Glossary / Agents & Automation

Agent Memory

How an AI agent remembers across turns and sessions. Four kinds of memory, three places vendors oversell it, and the data-governance question nobody wants to answer.

Agents & Automation

The Technical Definition

Agent memory is how an AI agent stores and retrieves information across turns within a session and across sessions over time. It’s typically split into four categories.

Short-term memory is the model’s context window — the tokens it can see right now. It’s bounded (usually 200K to 2M tokens in 2026) and resets every session.

Long-term memory is information persisted in an external store — most commonly a vector database, sometimes a structured database — that the agent retrieves from when relevant. This is what lets an agent “remember” your name across conversations.

Episodic memory stores specific past interactions — “the customer asked about pricing on March 14th and I quoted X.” It’s used for personalization and continuity.

Procedural memory stores skills and learned behaviors — patterns the agent has observed working and tries to repeat. In current systems this often shows up as cached prompt templates, reusable sub-agent configurations, or learned tool-use sequences.

What This Actually Means for Your Business

Every vendor pitching an “agent that learns your business” is selling some configuration of these four. The pitch usually conflates them on purpose, because the boring answer (“we put your past chats in a vector database and retrieve from it”) doesn’t sell as well as “the agent learns.”

Three places this oversell shows up.

The first is the “infinite memory” claim. There is no such thing. Long-term memory is bounded by what you’ve stored, retrieval quality is bounded by your embedding model, and at inference time the agent only sees what fits in the context window after retrieval. If the relevant memory doesn’t get retrieved, the agent doesn’t know it. Vendors call this “personalization.” Your team experiences it as “the agent forgot what we talked about yesterday.”

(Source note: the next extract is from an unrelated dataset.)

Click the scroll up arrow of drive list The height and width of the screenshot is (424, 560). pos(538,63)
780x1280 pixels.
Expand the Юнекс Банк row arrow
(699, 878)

The second is the “self-improving agent” claim. Procedural memory in current systems is mostly templated, not learned. The agent isn’t getting smarter the way a junior analyst gets smarter. It’s accumulating examples that get retrieved into its context. That’s useful — but it’s caching, not learning. If you stop curating the examples, the improvement stops.

The third — and this is the one that gets escalated to legal six months in — is the data-governance problem. Long-term and episodic memory store your customer conversations, your internal data, sometimes your PII, in a vector database the vendor manages. Who has access? How long is it retained? What happens if a customer requests deletion under GDPR or CCPA? Can you audit what the agent “remembers” about a specific person? Most vendor contracts handle this poorly because most enterprise buyers don’t ask until it’s too late.

Reality Check

What the vendor says: “Our agent has persistent memory and learns from every interaction.”

What that means in practice: Your conversations get embedded into a vector database. Future conversations retrieve the closest matches and stuff them into the context window. The “learning” is retrieval. If you delete a customer’s data, you need a deletion path through that database — and most vendors don’t have one until you ask.

What Operators Actually Do

Teams running agents in production treat memory as a data system, not a feature. They define what gets stored (specific facts, preferences, past actions), what doesn’t (sensitive PII, regulated data, anything you can’t audit), and how long things live before expiring. They build deletion paths up front, not after the first compliance request.

They also separate memory by trust level. The agent’s memory of a customer’s account number gets one treatment. Its memory of a casual preference gets another. Mixing them in a single vector database — which is what most off-the-shelf agent platforms do by default — creates audit problems you’ll be untangling for a year.

Smart deployments also benchmark retrieval quality. The question isn’t “does the agent have memory?” — it’s “when something is in memory, does the agent actually retrieve it correctly?” If your retrieval rate on relevant prior context is 60%, the agent is going to feel forgetful no matter how much you’ve stored.

The Questions to Ask

  1. Which memory types does this agent use, and where is each one stored? Short-term, long-term, episodic, procedural — they have different cost, latency, and compliance profiles. Vendors who answer “it just remembers” don’t know the answer.

  2. What’s the deletion path? A customer asks for their data to be removed. How do you find every place their information is stored — including every embedding in every vector database — and remove it? Get this in writing.

  3. How do you measure retrieval quality? Storing memory is easy. Retrieving the right memory at the right time is hard. What’s the hit rate, and how do you monitor it over time as the memory store grows?